Originally Posted by DixieGSD
I was wondering what is the difference between the Czech/German shepherds. Somebody told me they are 2 different dogs. I know Czech is used for border patrol, but aren't they still considered German shepherds? I am totally new to this, but this same person told me that only Czech shepherds are dark/black sable and german shepherds can not be. And I know color is not important, but I want a black sable they are just so gorgeous
Just wondering if there was any truth to that. I have been trying to look up some threads on here on the subject, but can't seem to really find anything
. Any info would be greatly appreciated
The former Czechoslovakia has always had a large German population or people of German origin. Hence, it is no surprise that German shepherds have been around and been bred in that region even before World War II. However, GSDs are always GSDs if their ancestry can be traced to the German breed books from the start of the 20th century. For example, GSDs have been bred here in the US since before World War I but they are still GSDs no matter how many generations have been born in the US - there is no American shepherd.

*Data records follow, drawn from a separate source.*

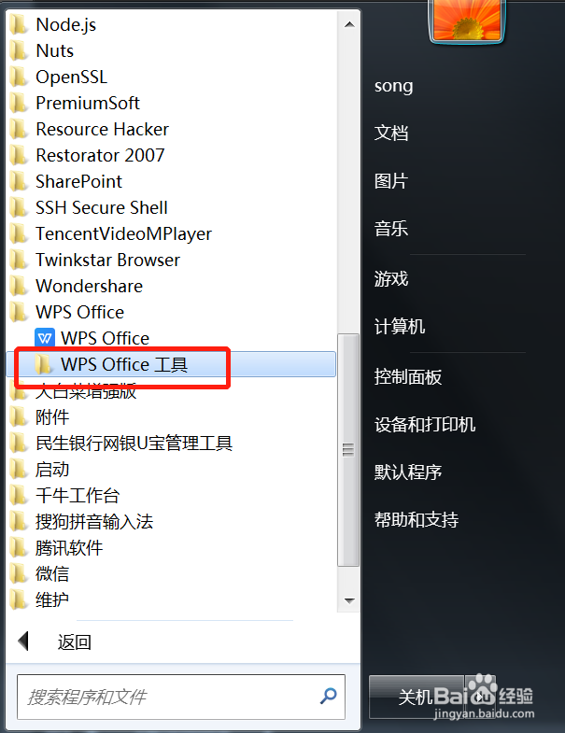Click the 搜索程序和文件 search box
565x733 pixels.
click(181, 697)
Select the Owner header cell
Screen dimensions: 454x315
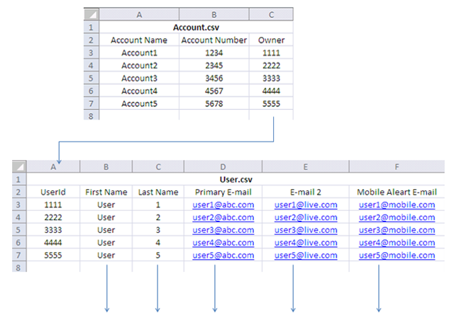coord(271,40)
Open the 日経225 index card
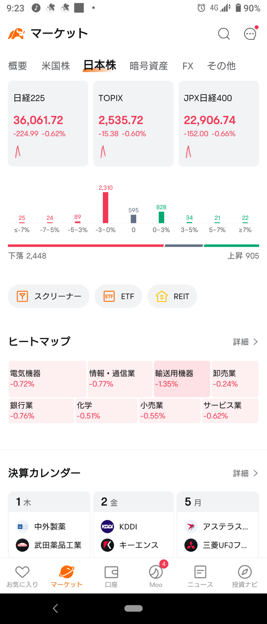Viewport: 267px width, 624px height. [x=48, y=124]
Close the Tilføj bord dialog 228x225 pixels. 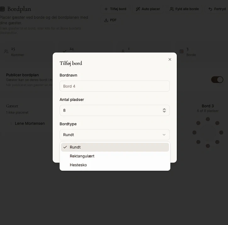pos(170,59)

When World War II ended, the former Czechoslovakia fell under the aegis of the Soviet bloc. So free commerce, including the breeding of dogs became a lot more restricted. To prevent ordinary citizens from escaping to the West, Czechoslovakia and East Germany (DDR) closed their borders and part of their tools was the GSD. So in fact, the GSD was unfortunately used as a tool for oppression. Of course, dogs have no sense of human morals and can be used by any government good or bad.
This emphasis on a particular job emphasized civil and sharp dogs in general. Understandably they wanted a dog that would bite a human without a second thought and could track through the forests. The closed borders meant that for 40 years (about 8 dog generations), Czechoslovakian bloodlines evolved differently from the rest of the world except for some influential studs brought in from East Germany. Not all the GSDs in Czechoslovakia were from the border patrol kennels. Individual citizens, private breeders, farmers, etc. owned GSDs as well.

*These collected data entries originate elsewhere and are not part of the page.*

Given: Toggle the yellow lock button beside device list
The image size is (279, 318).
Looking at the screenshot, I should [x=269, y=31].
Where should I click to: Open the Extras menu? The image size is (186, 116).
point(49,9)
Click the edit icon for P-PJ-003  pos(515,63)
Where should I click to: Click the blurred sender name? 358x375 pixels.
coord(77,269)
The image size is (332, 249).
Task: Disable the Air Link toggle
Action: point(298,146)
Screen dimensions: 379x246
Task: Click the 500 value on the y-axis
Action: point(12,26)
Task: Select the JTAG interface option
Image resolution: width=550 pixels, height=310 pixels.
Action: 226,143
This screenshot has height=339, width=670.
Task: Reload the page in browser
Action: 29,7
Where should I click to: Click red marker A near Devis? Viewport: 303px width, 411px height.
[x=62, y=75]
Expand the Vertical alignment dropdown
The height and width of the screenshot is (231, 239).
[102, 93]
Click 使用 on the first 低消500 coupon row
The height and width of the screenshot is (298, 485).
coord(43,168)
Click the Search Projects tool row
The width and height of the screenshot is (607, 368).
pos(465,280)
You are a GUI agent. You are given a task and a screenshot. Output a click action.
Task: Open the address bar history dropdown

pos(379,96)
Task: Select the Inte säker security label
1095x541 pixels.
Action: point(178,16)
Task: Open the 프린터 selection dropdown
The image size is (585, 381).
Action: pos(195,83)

The Iron Curtain fell in 1989, and the former Czechoslovakia devolved into two separate countries soon after. The dogs whose ancestry or part of their ancestry can be traced to bloodlines from these countries before 1989 are what we today refer to as "Czech type" German Shepherds. They are considered part of the larger working line population of GSDs (although there are also showline GSDs of Czech origin). Since then a lot of these bloodlines have been combined with West German working lines to produce a sportier dog more suitable for schutzhund and more manageable by the average American dog owner. The majority of GSDs imported to North America today to work as MWDs or police dogs are Czech or Slovakian.
Yes, most Czech GSDs come in sable but all the other GSd colors can also be found in those lines.